Liputan6.com, Jakarta - Menyaksikan si kecil mogok makan tentu membuat orang tua khawatir. GTM atau Gerakan Tutup Mulut pada anak bisa disebabkan oleh berbagai faktor.
Sebagai orangtua, itulah tugas kita untuk mencari penyebabnya agar anak bisa kembali makan dengan normal. Namun jika anak tidak mau makan dalam jangka waktu yang cukup lama, akan menimbulkan banyak masalah baru nantinya.
Baca Juga
Jadi, kapan anak harus dibawa ke dokter saat tidak mau makan?
Advertisement
Ketua Unit Kerja Koordinasi Nutrisi & Penyakit Metabolik IDAI sekaligus Konsultan Nutrisi dan Penyakit Metabolik Anak, Titis Prawitasari, SpA(K) menjawab pertanyaan tersebut.
"Kapan sih kita harus khawatir? Kalau sudah 2 minggu ada masalah dan dan tidak bisa kita atasi, tolong segera berkonsultasi karena perlu dilihat lagi apakah masalahnya serius atau tidak," tutur Titis dalam acara Seminar Awam MPASI IDAI di Jakarta (22/6/2024).
Titis juga mengatakan bahwa jika memang alasan dibalik tidak mau makannya anak tidak begitu serius, biasanya masalah tersebut akan terselesaikan dalam waktu sekitar 1 minggu saja. "Dalam waktu satu minggu mestinya dia sudah membaik, jadi coba dilihat dulu"
Dalam kurun waktu anak tidak mau makan tersebut, orangtua juga harus waspada apabila anak dibarengi dengan gejala sakit. Jika hal tersebut terjadi, sebaiknya orangtua harus membawa anak untuk diperiksakan ke dokter.
Oleh karena itu, Titis juga berpesan untuk para orangtua harus selalu memantau pertumbuhan anak dengan melihat grafik pertumbuhannya.
Kenapa Bayi Tidak Mau Membuka Mulut Saat Makan?
Umumnya, terdapat berbagai alasan mengapa anak GTM berdasarkan penjelasan Titis.
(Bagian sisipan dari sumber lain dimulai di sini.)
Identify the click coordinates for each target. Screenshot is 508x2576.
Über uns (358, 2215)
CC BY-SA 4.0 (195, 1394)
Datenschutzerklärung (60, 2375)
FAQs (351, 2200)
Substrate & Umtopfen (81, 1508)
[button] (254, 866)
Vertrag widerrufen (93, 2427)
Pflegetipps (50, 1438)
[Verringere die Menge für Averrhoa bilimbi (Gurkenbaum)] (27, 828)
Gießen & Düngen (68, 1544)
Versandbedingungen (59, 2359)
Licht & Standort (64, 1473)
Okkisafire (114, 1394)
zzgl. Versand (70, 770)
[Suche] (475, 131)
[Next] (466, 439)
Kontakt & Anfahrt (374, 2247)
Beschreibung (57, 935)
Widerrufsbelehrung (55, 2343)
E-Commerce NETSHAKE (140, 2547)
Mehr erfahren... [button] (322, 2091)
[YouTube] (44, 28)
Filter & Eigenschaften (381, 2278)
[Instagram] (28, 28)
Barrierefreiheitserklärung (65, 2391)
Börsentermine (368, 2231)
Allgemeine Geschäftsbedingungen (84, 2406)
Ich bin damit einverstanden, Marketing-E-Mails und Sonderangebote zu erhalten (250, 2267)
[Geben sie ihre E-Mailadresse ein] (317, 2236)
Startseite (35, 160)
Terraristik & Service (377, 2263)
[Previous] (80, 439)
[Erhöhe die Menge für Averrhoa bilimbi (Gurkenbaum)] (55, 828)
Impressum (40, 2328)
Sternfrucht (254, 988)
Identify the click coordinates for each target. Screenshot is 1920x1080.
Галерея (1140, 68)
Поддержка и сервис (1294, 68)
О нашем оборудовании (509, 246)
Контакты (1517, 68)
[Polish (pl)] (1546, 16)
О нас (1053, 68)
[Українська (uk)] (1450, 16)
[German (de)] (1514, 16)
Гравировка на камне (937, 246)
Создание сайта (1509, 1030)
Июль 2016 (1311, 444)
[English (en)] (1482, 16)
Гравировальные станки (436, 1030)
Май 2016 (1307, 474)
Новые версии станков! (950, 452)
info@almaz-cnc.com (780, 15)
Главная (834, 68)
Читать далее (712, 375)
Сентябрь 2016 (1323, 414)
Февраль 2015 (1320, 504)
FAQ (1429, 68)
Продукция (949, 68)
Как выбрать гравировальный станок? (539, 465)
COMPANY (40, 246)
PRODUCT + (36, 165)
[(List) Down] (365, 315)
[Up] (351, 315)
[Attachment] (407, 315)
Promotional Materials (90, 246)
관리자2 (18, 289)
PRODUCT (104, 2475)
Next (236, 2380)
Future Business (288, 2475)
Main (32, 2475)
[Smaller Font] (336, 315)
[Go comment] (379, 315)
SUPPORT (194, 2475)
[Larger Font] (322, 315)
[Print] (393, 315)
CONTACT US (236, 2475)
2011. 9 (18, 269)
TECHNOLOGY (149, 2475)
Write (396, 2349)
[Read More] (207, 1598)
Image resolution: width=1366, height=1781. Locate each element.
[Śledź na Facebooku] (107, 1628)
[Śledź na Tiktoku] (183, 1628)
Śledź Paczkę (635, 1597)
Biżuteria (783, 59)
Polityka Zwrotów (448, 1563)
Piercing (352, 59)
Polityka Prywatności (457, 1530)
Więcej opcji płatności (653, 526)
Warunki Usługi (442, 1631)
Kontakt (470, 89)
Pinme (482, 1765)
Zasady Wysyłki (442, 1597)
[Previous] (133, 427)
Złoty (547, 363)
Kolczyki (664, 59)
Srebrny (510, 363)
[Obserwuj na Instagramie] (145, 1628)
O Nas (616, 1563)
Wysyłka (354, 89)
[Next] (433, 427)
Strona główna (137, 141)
Seperti sudah kenyang, masih mengantuk, tidak enak badan, popoknya penuh atau bahkan trauma makan.
"Rata-rata anak tu lapar adalah 2 sampai 3 jam sekali. Jadi kalau dia 2 jam belum mau makan, mungkin dia 2,5 atau 3. Nanti sebetulnya akan terlihat polanya," ujar Titis.
Dengan begitu, Titis menyarankan agar orangtua memerhatikan jam lapar serta kenyang anak agar pemberian makan dapat lebih maksimal.
"Seringkali kita pengennya adalah 'segini harus habis', tidak bisa. Yang ada dia nanti tutup mulut," jelas Titis. Jika anak sudah tutup mulut, orangtua sebaiknya tidak memaksakan anak untuk tetap makan. Sebab, jika tetap dipaksa anak bisa saja muntah.
Advertisement
Bagaimana Cara Mengatasi Anak yang Trauma Makan?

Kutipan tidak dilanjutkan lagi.